Allstate Ins. Co. v. Inversiones Navieras Imparca, C.A.

Decision Date26 May 1981
Docket NumberNo. 80-5071,80-5071
Citation646 F.2d 169
PartiesALLSTATE INSURANCE COMPANY, a corporation and Delta Overseas, Inc., a corporation, Plaintiffs-Appellants, v. INVERSIONES NAVIERAS IMPARCA, C.A., d/b/a Imparca Lines, a foreign corporation and the M/V "Tamanaco", its engines, tackle, appurtenances, etc., in Rem., Defendants-Appellees. . Unit B
CourtU.S. Court of Appeals — Fifth Circuit

Richard R. McCormack, Miami, Fla., for plaintiffs-appellants.

Gerhardt A. Schreiber, Miami, Fla., for defendants-appellees.

Appeal from the United States District Court for the Southern District of Florida.

Before JONES, HILL and ANDERSON, Circuit Judges.

R. LANIER ANDERSON, III, Circuit Judge:

Once again we are called upon "to determine what Congress would have thought about a subject about which it never thought or could have thought and one about which we have never thought Technology has created a maritime transportation system unlike any which was in existence in 1936 when Congress enacted" the Carriage of Goods by Sea Act ("COGSA"). Wirth Ltd. v. S/S Acadia Forest, 537 F.2d 1272, 1276 (5th Cir. 1976). Specifically, we must decide what is a "package" as defined in section 4(5), 46 U.S.C.A. § 1304(5) (1975), which limits a carrier's liability to the shipper for lost or damaged goods to $500 per package. The goods in question which were lost or stolen during shipment consisted of a number of cartons of electronic goods valued at $33,560, which were shipped in a 20-foot cargo container. The district court concluded that the entire container was the package for purposes of the limitation of liability clause and entered judgment for $500 in favor of the shipper. We reverse.

FACTS

The facts are not in dispute. Delta Overseas, Inc. ("Delta" or "shipper") is an import-export company specializing in electronic goods. One of its customers was Celta Electronics, S.A. ("Celta"), a Venezuelan company, which in July, 1977, ordered a quantity of stereo receivers and digital clock radios. Delta obtained a 20-foot container from Farovi Shipping Corporation, an agent for appellee Inversiones Navieras Imparca, C.A., d/b/a Imparca Lines ("Imparca" or "carrier"). The evidence shows that the container belonged to Imparca. The container was loaded at Delta's warehouse by Delta's employees with 100 stereo receivers in individual cartons and numerous digital clock radios packaged, on average, six to a carton, totaling 241 cartons. The total number of cartons placed in the container was 341. The container was sealed by Delta and delivered to Imparca by Delta's agent, Sunshine Cartage Corp. The container was placed upon Imparca's vessel the M/V TAMANACO in September, 1977. Imparca issued a bill of lading for the container which described the cargo as "One 20' Ft. Container With 341 Cartons," and as "One 20' Container said to contain electronic equipment radio apparatus."

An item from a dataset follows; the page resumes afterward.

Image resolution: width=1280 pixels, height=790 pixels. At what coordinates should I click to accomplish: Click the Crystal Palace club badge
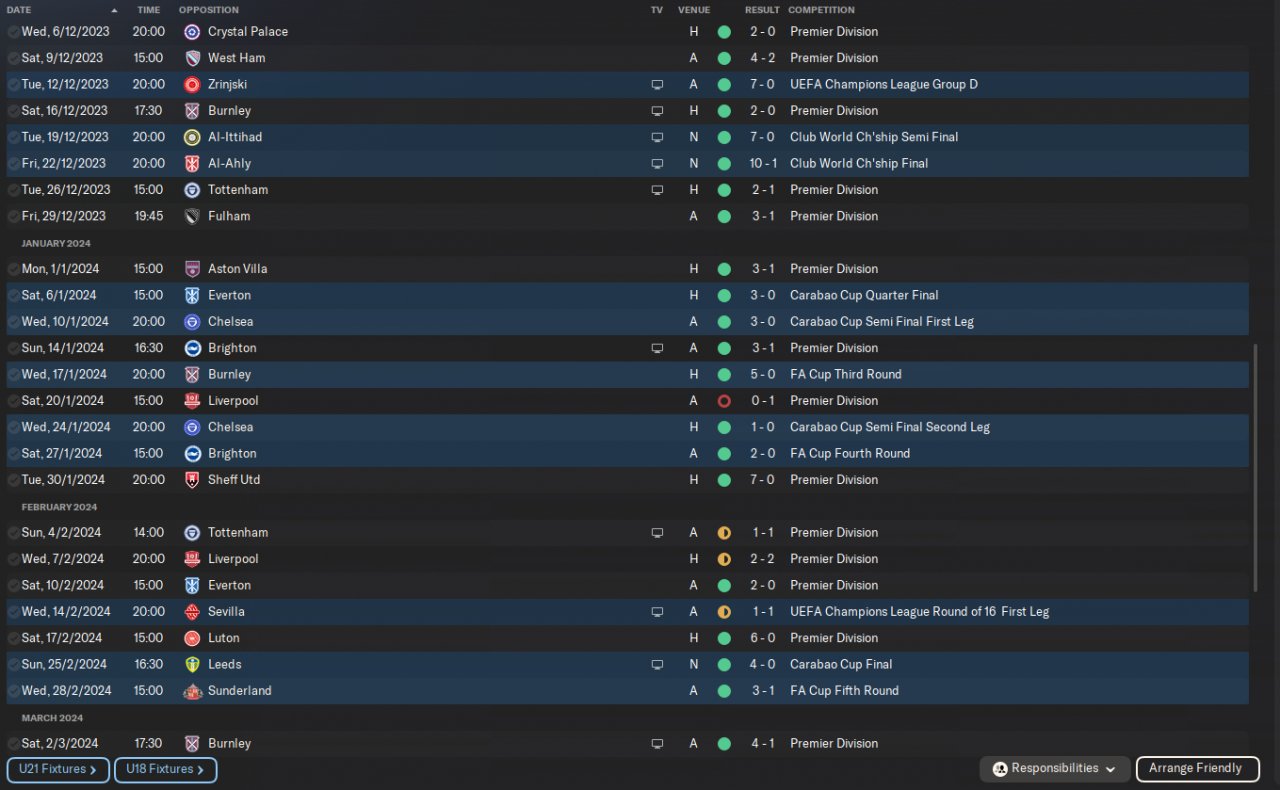coord(192,32)
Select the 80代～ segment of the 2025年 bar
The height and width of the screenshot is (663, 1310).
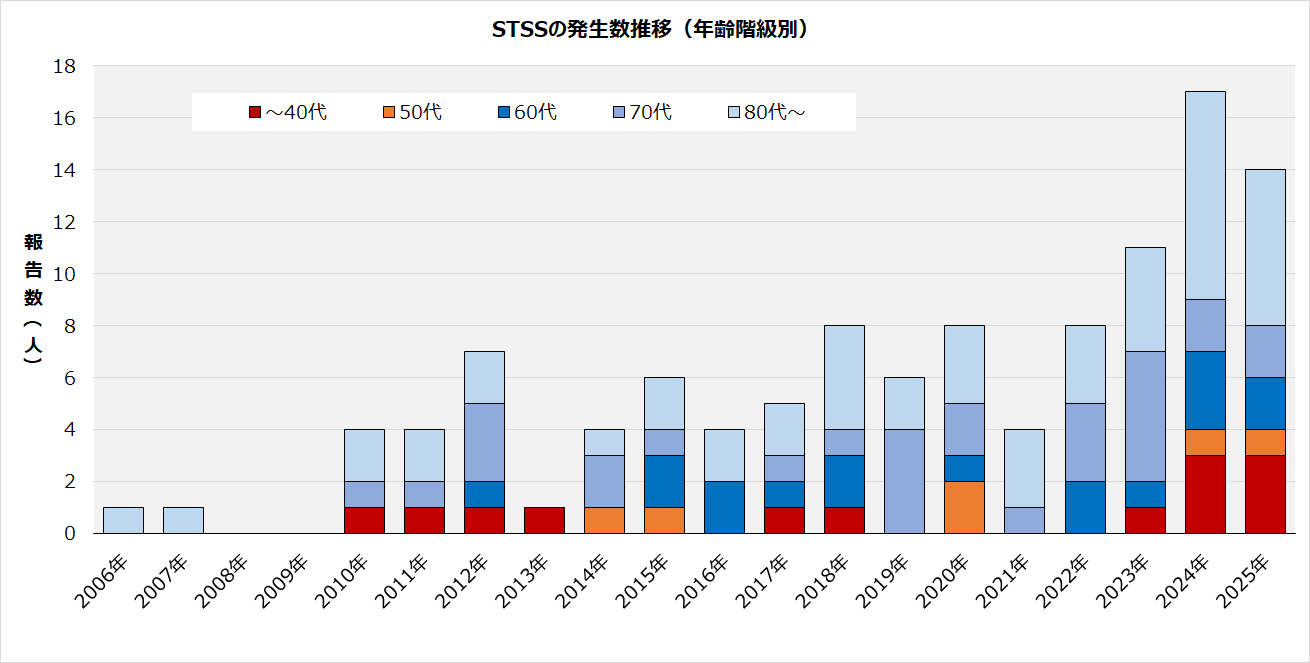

Upon arrival in Venezuela, the container was discovered to have been opened and all 100 stereo cartons and 102 of the clock radio cartons were missing. Appellant Allstate Insurance Company ("Allstate") paid Delta for the loss and obtained an assignment of its rights against Imparca. Allstate filed this suit in admiralty to recover the value of the missing goods. The district court determined that Imparca was liable for the loss; Imparca does not appeal from this ruling. The district court also found that the value of the goods was $33,560 plus $1,606 in prorated freight, storage, insurance and miscellaneous expenses or a total loss of $35,166. This finding is also unchallenged on appeal. However, the district court concluded that the entire container was the appropriate "package" for the purpose of the $500 limitation of liability contained in COGSA and entered a judgment in favor of Allstate for only $500.

DISCUSSION

Section 4(5) of the Carriage of Goods by Sea Act, 46 U.S.C.A. § 1304(5) (1975), provides in part:

(5) Neither the carrier nor the ship shall in any event be or become liable for any loss or damage to or in connection with the transportation of goods in an amount exceeding $500 per package lawful money of the United States, or in case of goods not shipped in packages, per customary freight unit, or the equivalent of the that sum in other currency, unless the nature and value of such goods have been declared by the shipper before shipment and inserted in the bill of lading. This declaration, if embodied in the bill of lading, shall be prima facie evidence, but shall not be conclusive on the carrier.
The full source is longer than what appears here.